-- BEGIN Provided text --

Larry Jurovich has some bounce in his voice as he talks about the successes of Surrey’s Tennis Centre, which he helped launch four years ago.

In the Panorama area, on 144th Street just north of Surrey Provincial Court, players of all ages have rallied, aced and double-faulted on the facility’s one dozen courts – six under a big bubble, six outdoor – since the fall of 2015.

Jurovich, the general manager there, said operators were pleased to recently open another tennis centre in Coquitlam and have plans to expand to Langley’s Willoughby area.

“I’d say that in every way we can measure it, this has gone better than we could have ever hoped,” Jurovich, a South Surrey resident, said on a recent Friday afternoon.

“We’re busy, you know,” he added, “and in the wintertime we’re getting close to capacity, and from a business perspective that’s great. And our biggest driver is player development, and we’re now working with schools in Surrey and got that end of it, and we have over 350 kids playing here on a regular basis. So just getting more and more people playing tennis is what this is all about, really, the root of what we were trying to accomplish from the start.”

Six years in the planning, the $2.5 million facility is built on a 17,000-square-metre piece of leased land owned by the city, as part of a private-public partnership.

-- END Provided text --
-- BEGIN Material --

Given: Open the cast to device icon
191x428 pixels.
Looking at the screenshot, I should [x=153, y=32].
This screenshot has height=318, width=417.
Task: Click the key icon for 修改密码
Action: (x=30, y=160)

-- END Material --

▸ **Work instructions**
1. Render this sentence from the article on Surrey's Tennis Centre in Spanish: "Jurovich, the general manager there, said operators were pleased to recently open another tennis centre in Coquitlam and have plans to expand to Langley’s Willoughby area."
2. Carry the article on Surrey's Tennis Centre further, picking up after its final sentence.

▸ **Written answers**
1. Jurovich, el gerente general del lugar, dijo que los operadores estaban satisfechos de haber abierto recientemente otro centro de tenis en Coquitlam y que tienen planes de expandirse al área de Willoughby, en Langley.

2.
For two days in November 2015, the sound of more than a million bouncing tennis balls made a racket, so to speak, during a 42-hour marathon session organized to celebrate the centre’s grand opening. Close to 150 players hit balls under the dome that covers six indoor hard courts, for an unofficial world record for the longest and largest tennis practice.

• RELATED: Ball-hitting marathon gives bounce to new Surrey Tennis Centre, from 2015.

Since then, the centre has begun producing some high-end players, including some who compete nationally, in an effort to build on the adult and junior programs, camps, evening socials, workshops and learn-to-play sessions offered.

“We have seven kids from our club qualified for the junior national championships on right now,” Jurovich said over spring break. “One of the girls lost in the final at nationals, in doubles, and tomorrow she’s playing for fifth in singles. So we have kids who are in the top 10 in Canada.”

Some of the young standouts are Stefanie Da Silva, Lexa Nielsen, Megan Lang-Gould and Abigeyle Bhopal, Jurovich said.

“Stefanie played Megan in the first round of the U18s in Toronto,” he reported. “They fly all the way and play each in the first round, which is kind of strange.

“Stefanie, she’s been training with us even before the club opened, at an elementary school’s courts,” he added.

“Another girl, Abigeyle, she’s born in 2008 and she’s playing in the U12 nationals, and is the number-one girl in B.C for her birth year. She’s one of the girls who started here from scratch, from the start. That’s one of our success stories, for sure.”

Surprisingly, the number of competitive tournaments played at Surrey Tennis Centre has been reduced in recent times, and there’s a reason for that.

“We have tournaments all the time, and in those first couple of years after we opened we had a goal of running 30 tournaments a year here, and we achieved that, but we just found that it was hard for the casual player, you know, because they just want to be able to book a court to play their friends on a Saturday afternoon, so having the facility full for 30 weekends a year, that’s tough. We’re now at about 18, or close to that.”

The outdoor clay courts, which attract some of those tournaments in the spring and summer months, are relatively unique in B.C.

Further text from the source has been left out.